Page extract ::
-=-=-
Last night was colorful, to say the least. Our little mission church has adopted several more apartment complexes over the course of the last week, and we could keep an army busy busing kids back and forth and knocking on doors and loving on people - our little army does as much as we can.
One of these apartment complexes was the last stop on our route last night; I often don't get to ride the bus, but last night it just worked out. My friend Nate was driving, and I was in the seat behind his, trying to keep the crowd under control. Those kids can make me laugh so hard, no matter how hard I'm trying to be mad at them. And, just as we're finally pulling back into the church parking lot in an empty bus, I realize that one little girl had left her house key on the floor. Backtrack we did to one of the new complexes to knock on doors we've never knocked on before to try and track down the owner of the key. The owner we did not find, but we managed to find her friend Journee, who helped us find the girl's father, and all's well that ends well.
We're about to grow. We are. The church as a whole, but the children's ministry especially. And what scares me is how small a team I have here ready to receive them and the gaps that have yet to be filled. And I'm praying: I really am. Praying for workers. Workers who can be tuned in and committed, workers who I can depend on. Jehovah Jireh, right?

Sunday, July 14, 2013

Who Trespass Against Us

So you start with a group of kids, and you stand them in a circle. And you toss a bean-bag around a few times, nothing complicated or competative, just get it moving. Then you pause, and you take a great big box labeled "GRUDGE (unforgiveness)" to it, and you hand it to one of the children. Bonus points if the box is bigger than he is. And you explain a situation wherein you (their fearless leader) have done something to the child (stolen a hamburger, in our case) and he's really mad at you about it. And you've apologized, and you're not losing sleep over it, but he's still holding that, well, grudge. Then, continue your game as if nothing was different. Except, when you throw the beanbag to the child with the grudge, the beanbag is going to bounce off solid cardboard and hit the ground with a thud. Proceed as if you don't understand, meet the same result the next time you toss the beanbag at the child. Hopefully, the child is standing still, giggling and a little embarrassed. Maybe they've understood too quickly and explained the point before you could. Either way.
-=-=-
Given information ::
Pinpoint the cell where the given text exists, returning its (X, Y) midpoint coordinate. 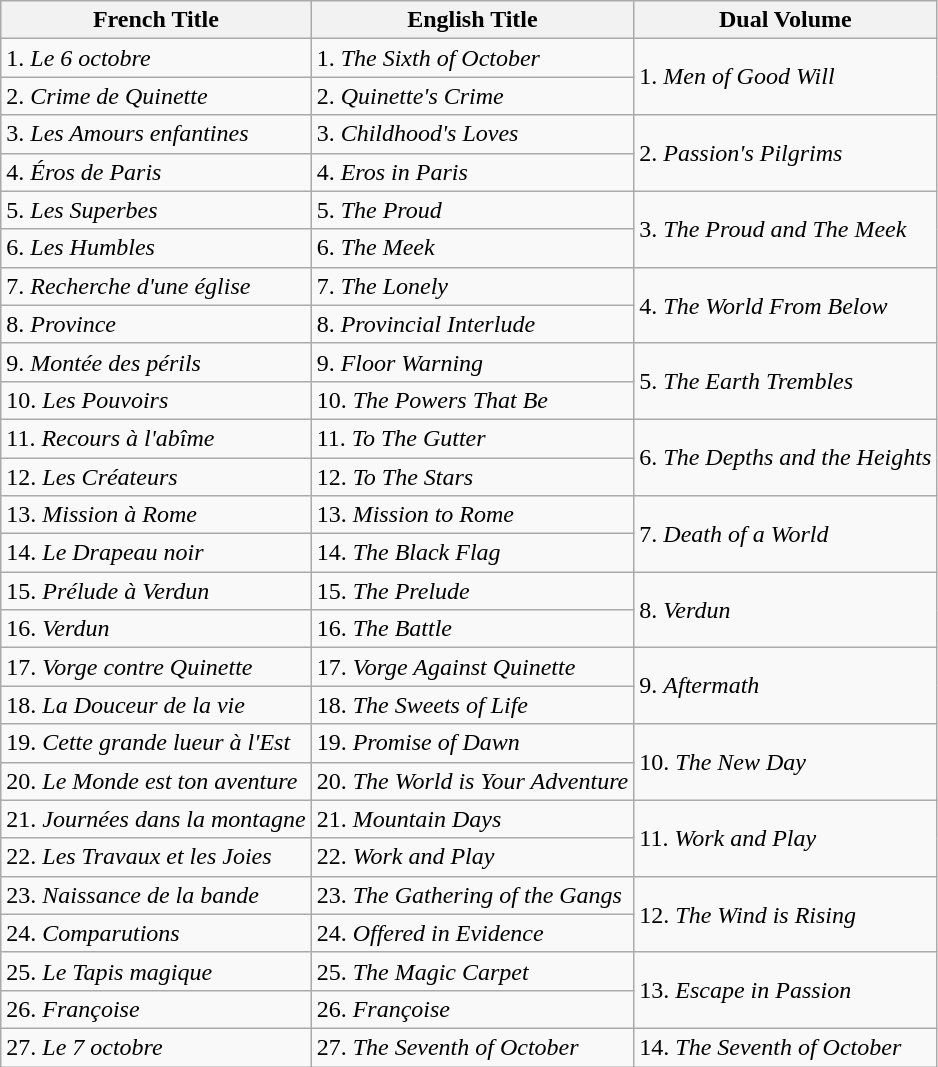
-=-=-
Task to complete :: Write out, word for word, the part of the church ministry post above starting at "Last night was" and ending at "much as we can.".

Task output ::
Last night was colorful, to say the least. Our little mission church has adopted several more apartment complexes over the course of the last week, and we could keep an army busy busing kids back and forth and knocking on doors and loving on people - our little army does as much as we can.